Johanna Siméant-Germanos (born December 1969 Nancy) is a French political scientist. In 2019, she received the CNRS silver medal.

Life 
She graduated from the Institut d'études politiques d'Aix-en-Provence (1990), and from the Institut d'études politiques de Paris (1995). She is an associate professor of political science.

She worked at the University of Versailles Saint-Quentin, La Rochelle University, Lille 2 University of Health and Law,  and the University of Paris I Panthéon Sorbonne (CESSP). She is a professor of political science in the department of social sciences at the École Normale Supérieure, and member of the Center Maurice Halbwachs.  She was visiting professor at New York University, and Columbia University.

She was responsible for the GDR CNRS "Extreme Crises" (2003-2009) and member of the Institut universitaire de France from 2007 to 2012.

Supplied material >>

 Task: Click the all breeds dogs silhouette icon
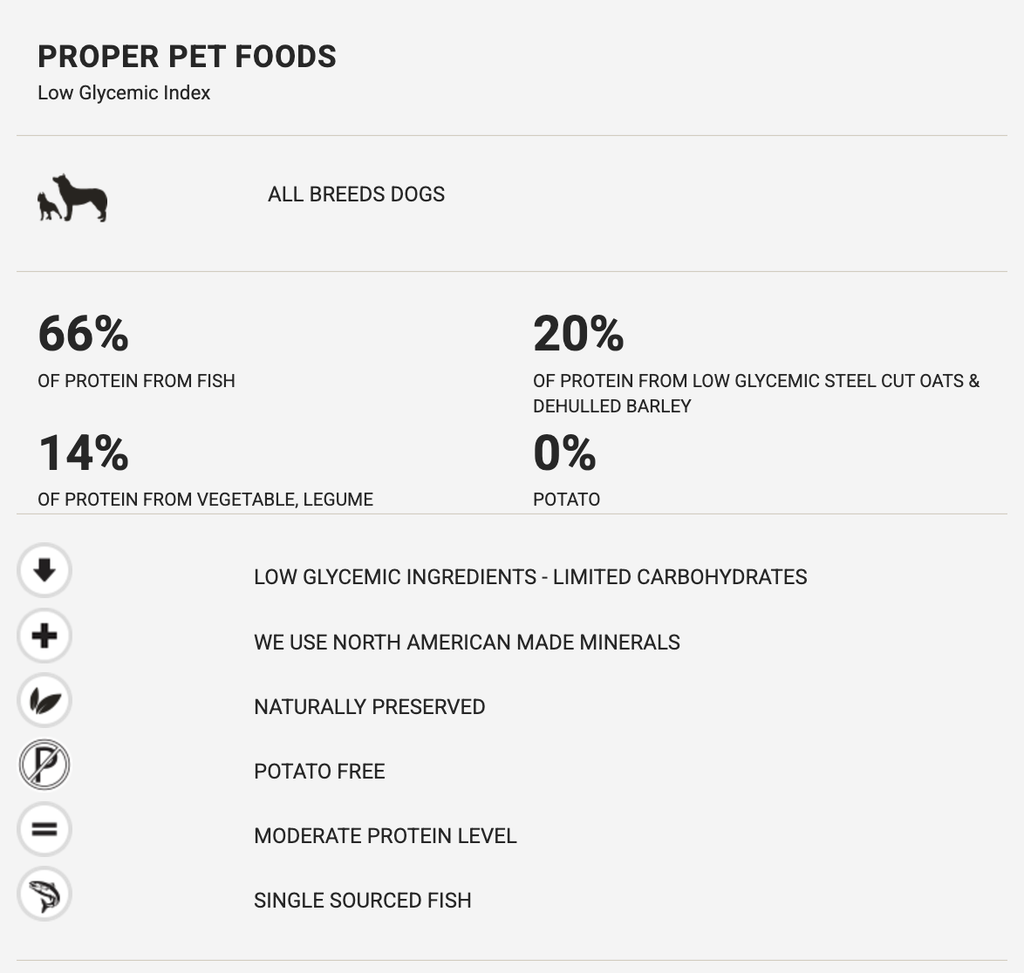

Short task 1 >> From the biography of Johanna Siméant-Germanos, above the listing, list every institution named in the sentence that begins "She worked at".
Short task 2 >> Reproduce the part of the biography of Johanna Siméant-Germanos that begins at the words "She worked at" and stops after the words "2007 to 2012.".

Reply 1 >>
- University of Versailles Saint-Quentin
- La Rochelle University
- Lille 2 University of Health and Law
- University of Paris I Panthéon Sorbonne (CESSP)

Reply 2 >>
She worked at the University of Versailles Saint-Quentin, La Rochelle University, Lille 2 University of Health and Law,  and the University of Paris I Panthéon Sorbonne (CESSP). She is a professor of political science in the department of social sciences at the École Normale Supérieure, and member of the Center Maurice Halbwachs.  She was visiting professor at New York University, and Columbia University.

She was responsible for the GDR CNRS "Extreme Crises" (2003-2009) and member of the Institut universitaire de France from 2007 to 2012.